Task list:
**1)** From the irace visualization text, extract the passage starting at "To observe the" and ending at "plot_experiments_matrix(iraceResults, .interactive = TRUE)".
**2)** Does each statement below agree with the irace visualization text? Answer each with yes or no, and quote the words of the text that settle it. (a) The boxplot_training function plots the experiments performed on the final elite configurations. (b) All elite configurations are evaluated on the same number of instances. (c) The scatter_training function gives a general visualization of the configuration process.
#### Reading text
Visualizing training performance might help to obtain insights about the reasoning that followed irace when searching the parameter space, and thus it can be used to understand why irace considers certain configurations as high or low performing.

To visualize the performance of the final elites observed by irace, the boxplot_training function plots the experiments performed on these configurations. Note that this data corresponds to the performance generated during the configuration process thus, the number of instances on which the configurations were evaluated might vary between elite configurations.

boxplot_training(iraceResults)

To observe the difference in the performance of two configurations you can also generate a scatter plot using the scatter_training function:

scatter_training(iraceResults, id_configurations = c(808,809), .interactive=TRUE)

Visualizing the configuration process

In some cases, it might be interesting have a general visualization for the configuration process. This can be obtained with the plot_experiments_matrix function:

plot_experiments_matrix(iraceResults, .interactive = TRUE)
########
#### Raw data
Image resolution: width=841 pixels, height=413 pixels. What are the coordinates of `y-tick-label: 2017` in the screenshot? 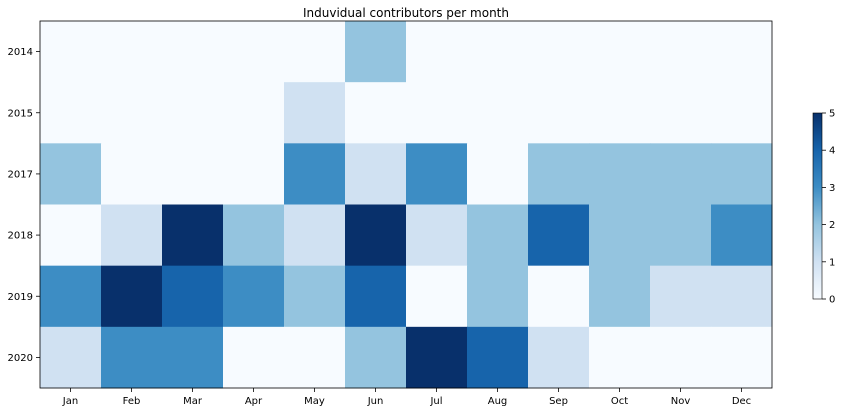 It's located at (20, 174).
########
Results in order:
**1)**
To observe the difference in the performance of two configurations you can also generate a scatter plot using the scatter_training function:

scatter_training(iraceResults, id_configurations = c(808,809), .interactive=TRUE)

Visualizing the configuration process

In some cases, it might be interesting have a general visualization for the configuration process. This can be obtained with the plot_experiments_matrix function:

plot_experiments_matrix(iraceResults, .interactive = TRUE)

**2)**
(a) Yes: "the boxplot_training function plots the experiments performed on these configurations"
(b) No: "the number of instances on which the configurations were evaluated might vary between elite configurations"
(c) No: "This can be obtained with the plot_experiments_matrix function"